-- start of Data for processing --

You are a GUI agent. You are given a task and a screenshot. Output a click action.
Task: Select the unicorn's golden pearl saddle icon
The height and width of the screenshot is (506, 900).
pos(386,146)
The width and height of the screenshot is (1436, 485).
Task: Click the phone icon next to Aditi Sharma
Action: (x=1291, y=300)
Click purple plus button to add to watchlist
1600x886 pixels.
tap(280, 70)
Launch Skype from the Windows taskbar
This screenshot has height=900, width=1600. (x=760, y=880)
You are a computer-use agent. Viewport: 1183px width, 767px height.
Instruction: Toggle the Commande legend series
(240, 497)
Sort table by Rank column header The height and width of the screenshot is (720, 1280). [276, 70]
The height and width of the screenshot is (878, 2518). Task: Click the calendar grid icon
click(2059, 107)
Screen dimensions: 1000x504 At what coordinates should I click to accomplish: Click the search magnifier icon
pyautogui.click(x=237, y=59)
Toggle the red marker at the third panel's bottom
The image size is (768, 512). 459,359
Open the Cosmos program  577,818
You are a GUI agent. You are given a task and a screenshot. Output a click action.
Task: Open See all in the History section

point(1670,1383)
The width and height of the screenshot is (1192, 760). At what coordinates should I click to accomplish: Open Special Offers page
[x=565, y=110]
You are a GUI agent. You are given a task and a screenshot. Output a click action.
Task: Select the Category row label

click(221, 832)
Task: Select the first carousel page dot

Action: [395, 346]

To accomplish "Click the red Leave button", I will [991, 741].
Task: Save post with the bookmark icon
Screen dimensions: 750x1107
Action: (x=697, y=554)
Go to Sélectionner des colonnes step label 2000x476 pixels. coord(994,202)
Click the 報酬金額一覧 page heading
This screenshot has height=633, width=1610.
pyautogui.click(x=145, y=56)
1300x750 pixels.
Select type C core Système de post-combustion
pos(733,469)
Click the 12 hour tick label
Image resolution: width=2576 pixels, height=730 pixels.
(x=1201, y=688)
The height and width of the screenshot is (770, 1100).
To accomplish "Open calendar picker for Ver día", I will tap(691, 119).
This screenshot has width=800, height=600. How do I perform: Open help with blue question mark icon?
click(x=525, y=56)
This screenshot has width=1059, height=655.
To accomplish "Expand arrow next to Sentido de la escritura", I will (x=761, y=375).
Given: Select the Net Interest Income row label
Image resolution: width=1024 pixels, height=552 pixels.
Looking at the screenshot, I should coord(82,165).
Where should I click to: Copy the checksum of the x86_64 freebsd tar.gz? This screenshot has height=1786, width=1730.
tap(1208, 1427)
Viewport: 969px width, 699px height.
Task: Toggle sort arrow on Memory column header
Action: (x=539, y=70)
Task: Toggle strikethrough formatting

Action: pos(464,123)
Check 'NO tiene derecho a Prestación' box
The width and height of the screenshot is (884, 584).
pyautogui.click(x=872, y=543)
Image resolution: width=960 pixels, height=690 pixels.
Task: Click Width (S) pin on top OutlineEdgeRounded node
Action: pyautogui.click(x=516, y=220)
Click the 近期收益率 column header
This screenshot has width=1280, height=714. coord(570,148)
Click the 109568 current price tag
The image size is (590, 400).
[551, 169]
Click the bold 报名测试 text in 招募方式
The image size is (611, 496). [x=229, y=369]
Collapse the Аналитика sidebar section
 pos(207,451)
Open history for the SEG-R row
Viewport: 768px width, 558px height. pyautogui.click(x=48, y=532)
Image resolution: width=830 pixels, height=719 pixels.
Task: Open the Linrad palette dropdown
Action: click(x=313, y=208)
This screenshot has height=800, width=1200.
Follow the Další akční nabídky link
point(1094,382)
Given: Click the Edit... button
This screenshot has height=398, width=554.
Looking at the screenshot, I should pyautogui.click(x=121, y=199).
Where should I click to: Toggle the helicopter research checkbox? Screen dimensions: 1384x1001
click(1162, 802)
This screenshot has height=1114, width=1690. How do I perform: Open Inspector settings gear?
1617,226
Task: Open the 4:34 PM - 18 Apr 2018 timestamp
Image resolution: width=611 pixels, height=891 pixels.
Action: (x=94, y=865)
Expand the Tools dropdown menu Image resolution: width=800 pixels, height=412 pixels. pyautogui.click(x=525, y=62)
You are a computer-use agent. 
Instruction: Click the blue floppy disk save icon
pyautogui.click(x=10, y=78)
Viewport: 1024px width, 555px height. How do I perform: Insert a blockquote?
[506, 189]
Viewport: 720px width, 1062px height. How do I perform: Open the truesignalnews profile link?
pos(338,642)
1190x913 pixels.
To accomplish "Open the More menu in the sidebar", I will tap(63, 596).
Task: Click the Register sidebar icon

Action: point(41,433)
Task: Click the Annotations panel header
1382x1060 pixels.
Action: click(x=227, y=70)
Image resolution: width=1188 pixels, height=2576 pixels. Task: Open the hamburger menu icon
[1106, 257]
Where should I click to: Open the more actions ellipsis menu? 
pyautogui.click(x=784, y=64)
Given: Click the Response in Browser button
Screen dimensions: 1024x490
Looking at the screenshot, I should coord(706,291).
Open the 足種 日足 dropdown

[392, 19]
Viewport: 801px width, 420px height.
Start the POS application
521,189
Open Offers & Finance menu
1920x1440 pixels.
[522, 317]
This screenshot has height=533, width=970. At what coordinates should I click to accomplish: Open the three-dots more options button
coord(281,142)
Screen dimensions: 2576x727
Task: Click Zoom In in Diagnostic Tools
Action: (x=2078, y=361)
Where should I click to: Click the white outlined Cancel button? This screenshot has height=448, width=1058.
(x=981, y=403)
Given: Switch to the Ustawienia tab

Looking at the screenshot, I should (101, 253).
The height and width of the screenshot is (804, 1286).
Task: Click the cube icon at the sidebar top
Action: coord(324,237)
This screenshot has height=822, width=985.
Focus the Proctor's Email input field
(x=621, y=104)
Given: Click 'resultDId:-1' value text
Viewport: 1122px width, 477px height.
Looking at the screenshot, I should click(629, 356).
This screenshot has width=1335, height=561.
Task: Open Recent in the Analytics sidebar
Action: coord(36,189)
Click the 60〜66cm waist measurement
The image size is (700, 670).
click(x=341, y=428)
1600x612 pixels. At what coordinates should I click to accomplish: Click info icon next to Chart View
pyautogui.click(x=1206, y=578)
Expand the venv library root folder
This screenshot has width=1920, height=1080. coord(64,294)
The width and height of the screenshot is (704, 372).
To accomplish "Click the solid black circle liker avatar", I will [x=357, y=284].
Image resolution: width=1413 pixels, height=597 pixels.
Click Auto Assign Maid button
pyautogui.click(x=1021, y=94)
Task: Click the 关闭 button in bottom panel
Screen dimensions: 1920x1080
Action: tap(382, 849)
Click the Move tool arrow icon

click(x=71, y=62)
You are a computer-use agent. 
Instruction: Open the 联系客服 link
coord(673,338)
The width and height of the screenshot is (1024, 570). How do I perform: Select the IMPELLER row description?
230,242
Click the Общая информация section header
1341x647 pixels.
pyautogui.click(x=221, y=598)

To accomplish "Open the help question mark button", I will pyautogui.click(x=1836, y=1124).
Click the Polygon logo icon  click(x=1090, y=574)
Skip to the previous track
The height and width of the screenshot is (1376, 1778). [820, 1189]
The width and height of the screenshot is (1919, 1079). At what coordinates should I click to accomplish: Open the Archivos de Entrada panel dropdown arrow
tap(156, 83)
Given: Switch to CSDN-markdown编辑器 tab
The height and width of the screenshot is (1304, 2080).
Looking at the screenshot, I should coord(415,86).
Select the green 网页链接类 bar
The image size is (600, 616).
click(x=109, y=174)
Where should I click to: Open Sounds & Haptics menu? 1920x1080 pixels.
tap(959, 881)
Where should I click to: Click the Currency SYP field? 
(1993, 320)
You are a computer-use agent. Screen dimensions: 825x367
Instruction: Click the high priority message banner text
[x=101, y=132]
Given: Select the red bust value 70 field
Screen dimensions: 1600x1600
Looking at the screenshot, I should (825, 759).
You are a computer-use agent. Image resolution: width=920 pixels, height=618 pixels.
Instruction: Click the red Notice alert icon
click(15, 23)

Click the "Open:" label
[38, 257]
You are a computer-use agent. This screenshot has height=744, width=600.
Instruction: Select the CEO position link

-- end of Data for processing --

Objective — Please write out the lines again, from the line containing "will [991, 741]." through the line containing "pyautogui.click(x=145, y=56)", both included and requests kept as they are. Multiply every click coordinate in the answers by 1.4 and round each result to a whole number, with halves rounding up.

Response to this exercise —
To accomplish "Click the red Leave button", I will [1387, 1037].
Task: Save post with the bookmark icon
Screen dimensions: 750x1107
Action: (x=976, y=776)
Go to Sélectionner des colonnes step label 2000x476 pixels. coord(1392,283)
Click the 報酬金額一覧 page heading
This screenshot has height=633, width=1610.
pyautogui.click(x=203, y=78)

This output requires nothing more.